Understanding brain tumors in infants

Four-year-old Isheja Gasana had been struggling with a brain tumor for two years until he underwent successful correction surgery at Apollo Hospital in India recently.

Four-year-old Isheja Gasana had been struggling with a brain tumor for two years until he underwent successful correction surgery at Apollo Hospital in India recently.

According to Christine Kayiteesi, the mother, Gasana could hardly sit, eat well, see, and in addition, the neck muscles were too weak to stand erect due to the condition.

“However, I am glad that the kid is healthier except for some wounds which are progressively healing,” she says.

Kayiteesi adds that the disease attacked her child when he was only two.

“It took us long to discover that our child had a brain tumor. This was after doing a radiography,” she says.

Dr Fidel Rubagumya, a training oncologist and a PhD candidate at Muhimbiri University-Tanzania, says brain child cancers (trauma) are untraceable. However, he says a big percentage of the children get brain tumors from inherited genetic mutation - a disease gene that can be passed from the parents to the children.

He adds that this is because during childhood, infants are exposed to the environmental factors such as cigarettes, asbestos, and ultra -violent radiation, which are the top causes of the brain tumors among adults.

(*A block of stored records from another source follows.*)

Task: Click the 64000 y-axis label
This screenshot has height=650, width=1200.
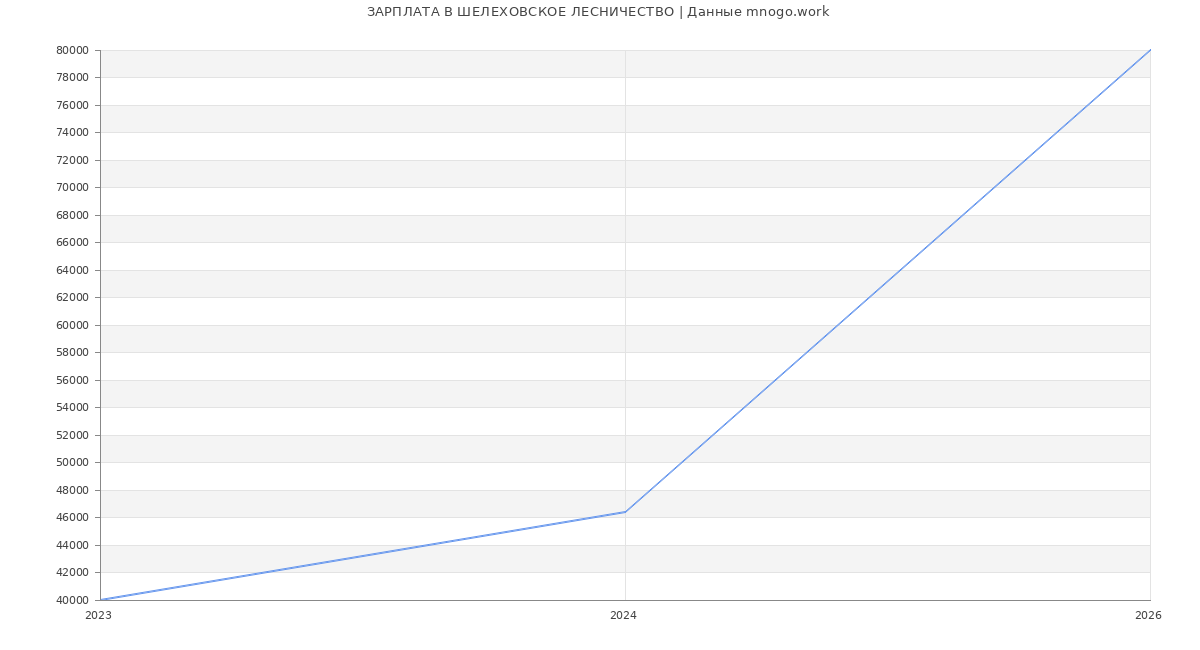Action: (x=73, y=270)
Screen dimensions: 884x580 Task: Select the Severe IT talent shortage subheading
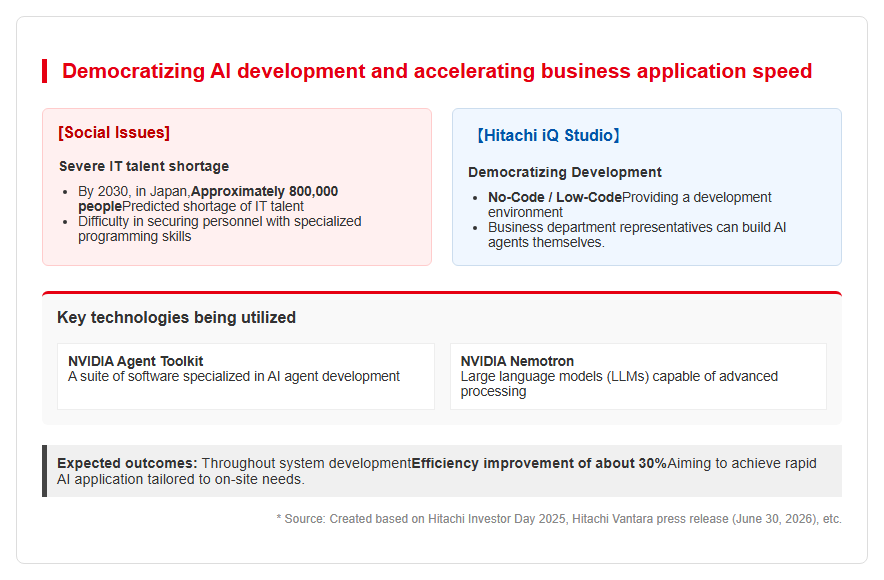coord(144,166)
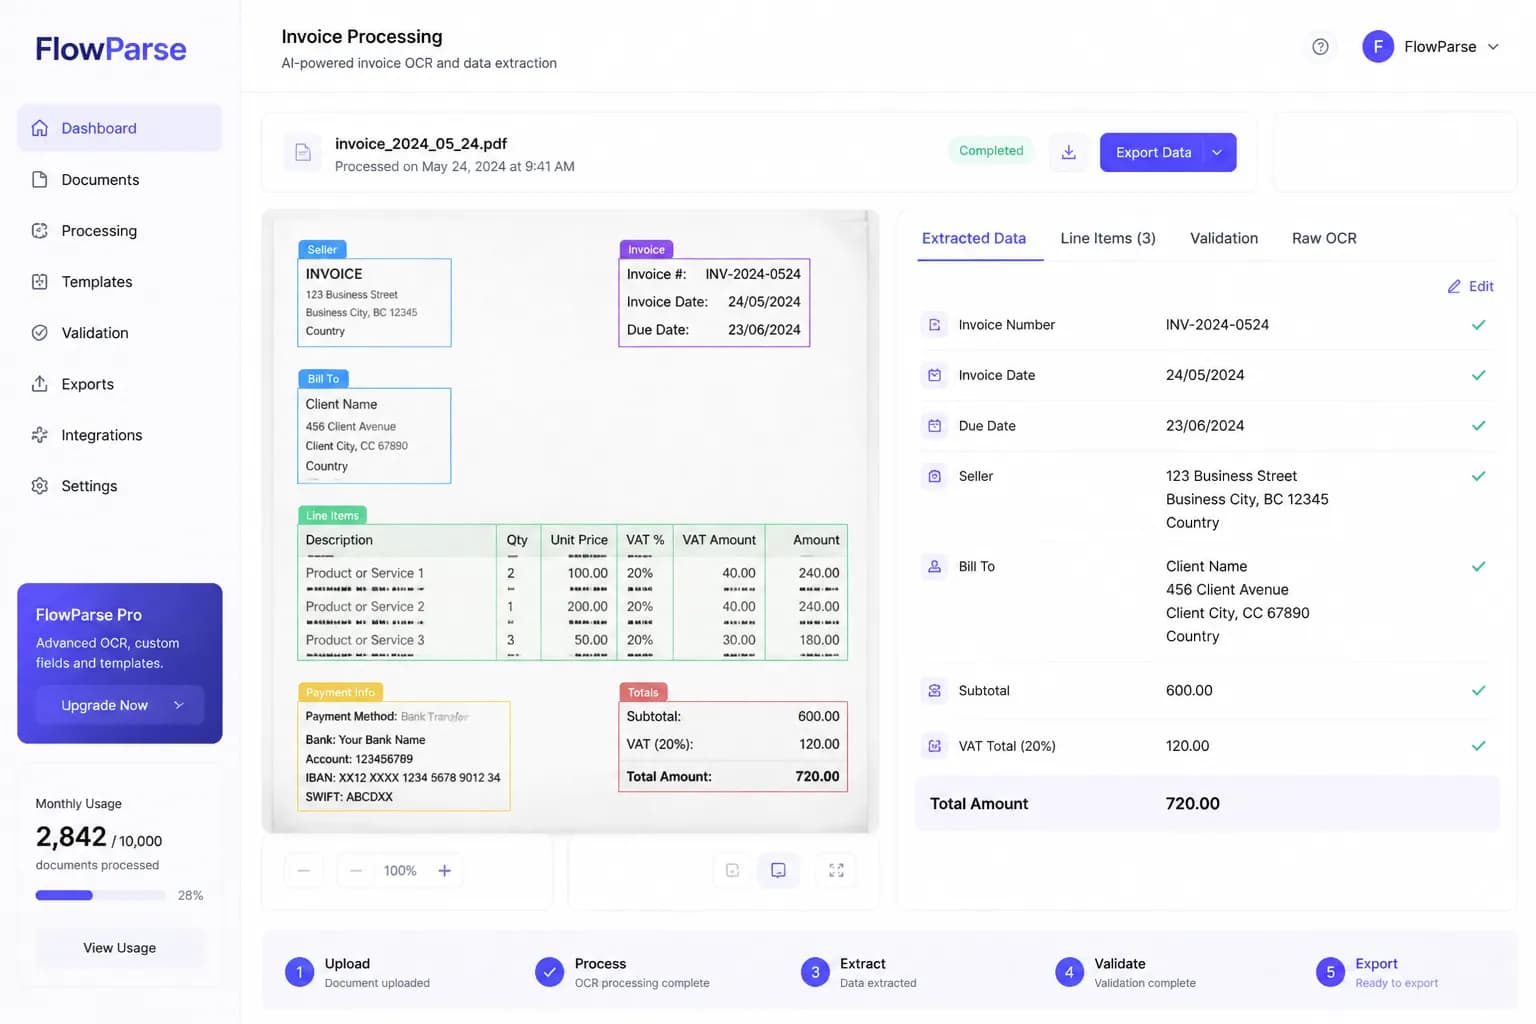This screenshot has height=1024, width=1536.
Task: Expand the Upgrade Now chevron
Action: [179, 705]
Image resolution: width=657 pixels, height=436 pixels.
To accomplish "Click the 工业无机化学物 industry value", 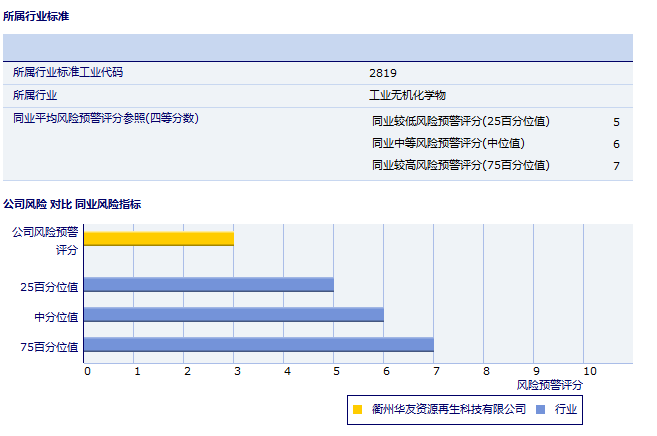I will 407,96.
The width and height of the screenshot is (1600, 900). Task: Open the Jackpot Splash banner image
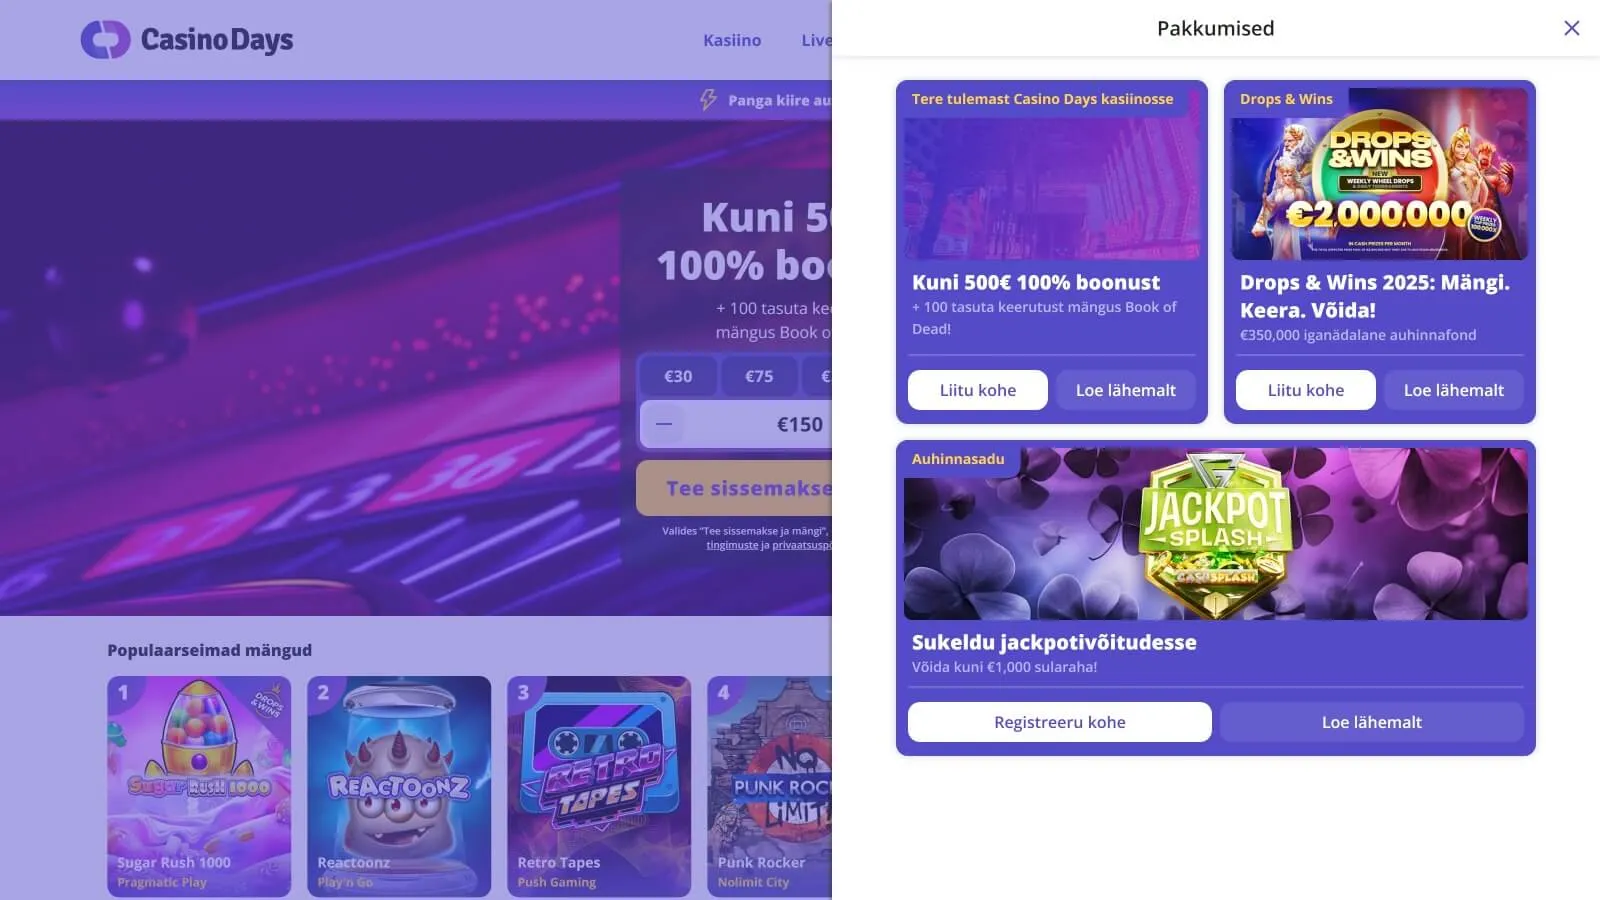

However, Rubagumya says pre-natal treatments of pregnant mothers, especially those who were exposed to the x-rays, as well as children who were exposed to diagnostic medical radiation from computed tomography scans after birth have increased chances of getting the brain tumors.

According to Dr Charles Nuwagaba, a pediatrician at Polyfame Twese Hamwe Polyclinic, Kigali, the most common types of brain tumors in children are astrocytoma, medulloblastoma and ependymoma.

He says they mostly affect people between the ages 2 and 20, with symptoms like headaches, seizures, memory loss, and other symptoms which depend on the size and the location of the tumor.

Nuwagaba adds that brain tumors among children are treatable and that the most common ways to treat them are chemotherapy, radiation therapy and surgery.

He advises parents to intensively involve in the follow-up care and do enhanced medical surveillance for the rest of their lives because of the health risks that could come after many years.

“Children who are diagnosed with brain tumor and bone cancers have higher risks of serious longer-term effects from their cancer treatment, including second cancers, hearing loss and congestive heart failures,” Nuwagaba says.

Jean Claude Mutabazi, the Executive Director, Rwanda Children Cancer Relief, says over exposure to pesticides and perfumes increases the risk of brain tumors among children.

According to researchers from the French Institute of Health and Medical Research, who analysed 3,539 children under 15 years, exposure to pesticides in pregnancy increases a child’s risk of developing brain tumors by 1.4 times. Insecticides, which specifically kill insects as opposed to termites, fungi or rodents, are particularly dangerous.

The researchers believe this may be due to insecticides being more commonly used in inorganic farming. They add that pesticides may cause childhood brain tumors if they contain cancer-causing compounds that cross the placenta.